According to an embodiment of the present invention, a processing container is installed in each of the first rotating base, the second rotating base, and the fixed base.

According to an embodiment of the present invention, the first rotating base has an arc-shaped side that is adjacent to the fixed base, and the second rotating base has an arc-shaped side that is adjacent to the fixed base.

According to the present invention, a maintenance space can be secured.

In addition, according to the present invention, it is possible to improve the work efficiency by reducing the time required for the maintenance work and the downtime of the system by the easy maintenance work in the structure consisting of a multi-layer substrate processing apparatus.

Hereinafter, a substrate processing apparatus according to a preferred embodiment of the present invention will be described in detail with reference to the accompanying drawings. First, in adding reference numerals to the components of each drawing, it should be noted that the same reference numerals are assigned to the same components as much as possible, even if shown on different drawings. In the following description of the present invention, a detailed description of known functions and configurations incorporated herein will be omitted when it may make the subject matter of the present invention rather unclear.

(Example)

In the present embodiment, a semiconductor substrate is illustrated and described as an example of the substrate processed by the substrate processing apparatus 1, but the present invention is not limited thereto and may be applied to various kinds of substrates such as glass substrates.

1 is a view schematically showing an example of a substrate processing apparatus 1 of the present invention. The substrate processing apparatus 1 performs a photolithography process on a wafer.

Referring to FIG. 1, the substrate processing apparatus 1 has an index portion 10, a processing portion 20, and an interface portion 30, which are sequentially arranged side by side in one direction (hereinafter, the first direction 62). do. The index unit 10 has a cassette holder 12 and a robot movement path 14.

Cassettes 12a in which semiconductor substrates such as a wafer are accommodated are placed in the cassette holder 12. The robot movement path 14 is provided with a robot 14a for transferring wafers between the cassette 12a placed on the cassette holder 12 and the processing unit 20. The robot 14a has a structure that can be moved in a direction perpendicular to the first direction 62 (hereinafter, the second direction 64) and the vertical direction on the horizontal plane. Since the structure for transferring the robot 14a in the horizontal direction and the vertical direction can be easily configured by those skilled in the art, detailed description thereof will be omitted.

The processing unit 20 performs a coating step of applying a photoresist such as a photoresist to the wafer and a developing step of removing photoresist in an exposed region or the opposite region from the wafer on which the exposure process is performed. The processing unit 20 is provided with a spin unit 70 for application, a spin unit 80 for development, and a bake unit 50.

One side of the processing unit 20 is provided with an interface unit 30 that is connected to the exposure unit 40. In the interface unit 30, a robot 32 for transferring a wafer between the exposure unit 40 and the processing unit 20 is disposed. The robot 32 has a structure that can be moved in the above-described second direction 64 and the vertical direction.

2 is a perspective view illustrating an example of the processor 20 of FIG. 1.

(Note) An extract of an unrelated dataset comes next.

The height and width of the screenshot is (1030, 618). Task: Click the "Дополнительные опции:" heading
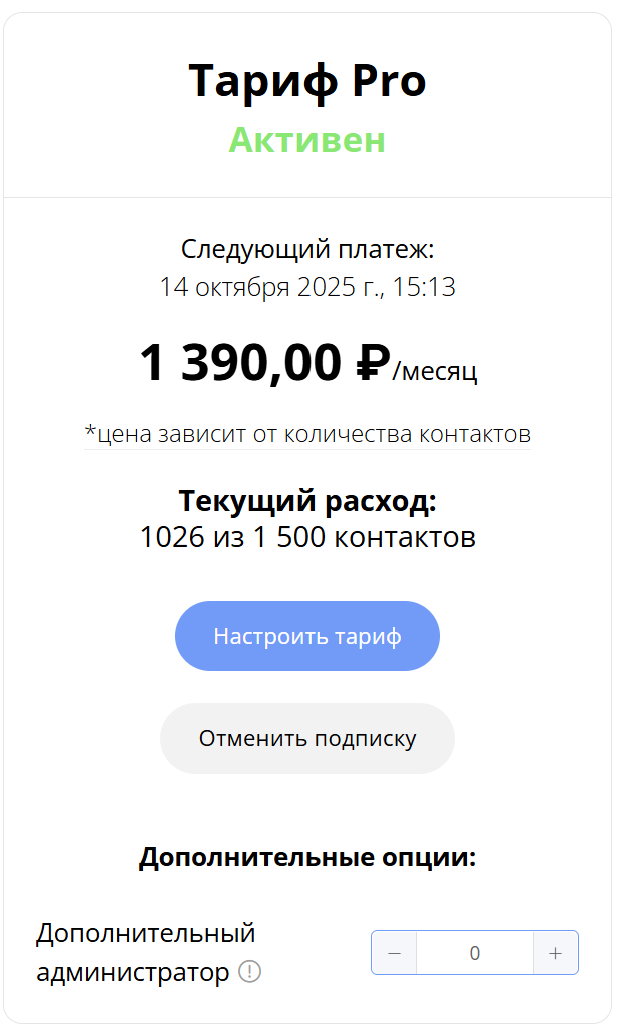(307, 857)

The processing unit 20 has a first processing chamber 20a and a second processing chamber 20b. The first processing chamber 20a and the second processing chamber 20b have a stacked structure. Spin units that perform an application process are provided in the first process chamber 20a, and spin units that perform a development process are provided in the second process chamber 20b. In other words, the first processing chamber 20a is provided with spin units 70 and baking units 50 for coating, and the second processing chamber 20b has spin units 80 and baking units 50 for development. Are provided. In one example, the first processing chamber 20a is disposed above the second processing chamber 20b. Alternatively, the first processing chamber 20a may be disposed below the second processing chamber 20b.

Due to the above-described structure, the wafer has an index unit 10, a first processing chamber 20a, an interface unit 30, an exposure unit 40, an interface unit 30, a second processing chamber 20b, and an index unit 10. ) Will be moved sequentially. That is, during the photolithography process, the wafer is moved in a loop in the vertical direction.

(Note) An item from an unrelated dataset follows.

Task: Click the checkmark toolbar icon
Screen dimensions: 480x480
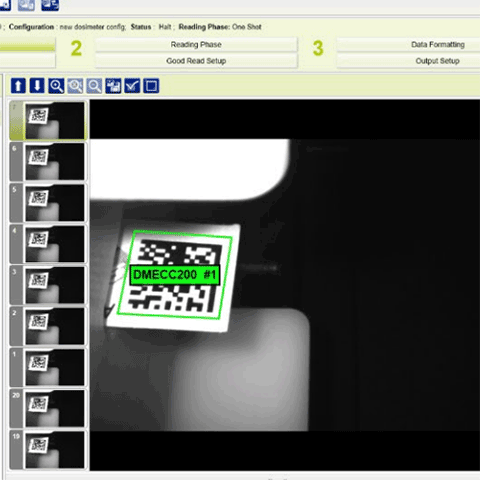Action: pos(132,86)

3 is a plan view of the first processing chamber 20a.

Referring to FIG. 3, a first moving path 60a is provided in the first processing chamber 20a in the center in the first direction 62. One end of the first moving path 60a is connected to the index unit 10, and the other end of the first moving path 60a is connected to the interface unit 30. The baking units 50 are arranged in a line along the first moving path 60a on one side of the first moving path 60a, and the spin units 70 for application are formed on the other side of the first moving path 60a. It is arrange | positioned along the 1 moving path 60a. In addition, the baking units 50 and the spin units 70 for application are arranged such that a plurality of baking units 50 are stacked up and down. The first moving path 60a is provided with a first robot 62a for transferring wafers between the interface unit 30, the spin unit 70 for application, the bake unit 50, and the index units 10. . The guide rail 64a is provided in the first movement path 60a so that the first robot 62a moves linearly in the first direction 62.

The baking unit 50 of the first processing chamber 20a performs a pre-baking process in which the substrate is heated to a predetermined temperature to remove organic substances or moisture from the surface of the substrate before the photoresist is applied. And a bake unit that performs a soft-baking process performed after the photoresist is applied onto the substrate, and a bake unit that performs the process of cooling the substrate.

4 is a plan view of the second processing chamber 20b.

Referring to FIG. 4, the second movement path 60b is provided in the center of the second processing chamber 20b in the first direction 62. One end of the second moving path 60b is connected to the index unit 10, and the other end of the second moving path 60b is connected to the interface unit 30. The baking units 50 are arranged in a line along the second moving path 60b on one side of the second moving path 60b, and the spin units 80 for developing are formed on the other side of the second moving path 60b. It is arrange | positioned along 2 moving paths 60b. In addition, the baking units 50 and the spin units 80 for development are arranged so that a plurality of the baking units 50 are stacked up and down. The second moving path 60b is provided with a second robot 62b for transferring wafers between the interface unit 30, the spin unit 80 for development, the bake unit 50, and the index units 10. .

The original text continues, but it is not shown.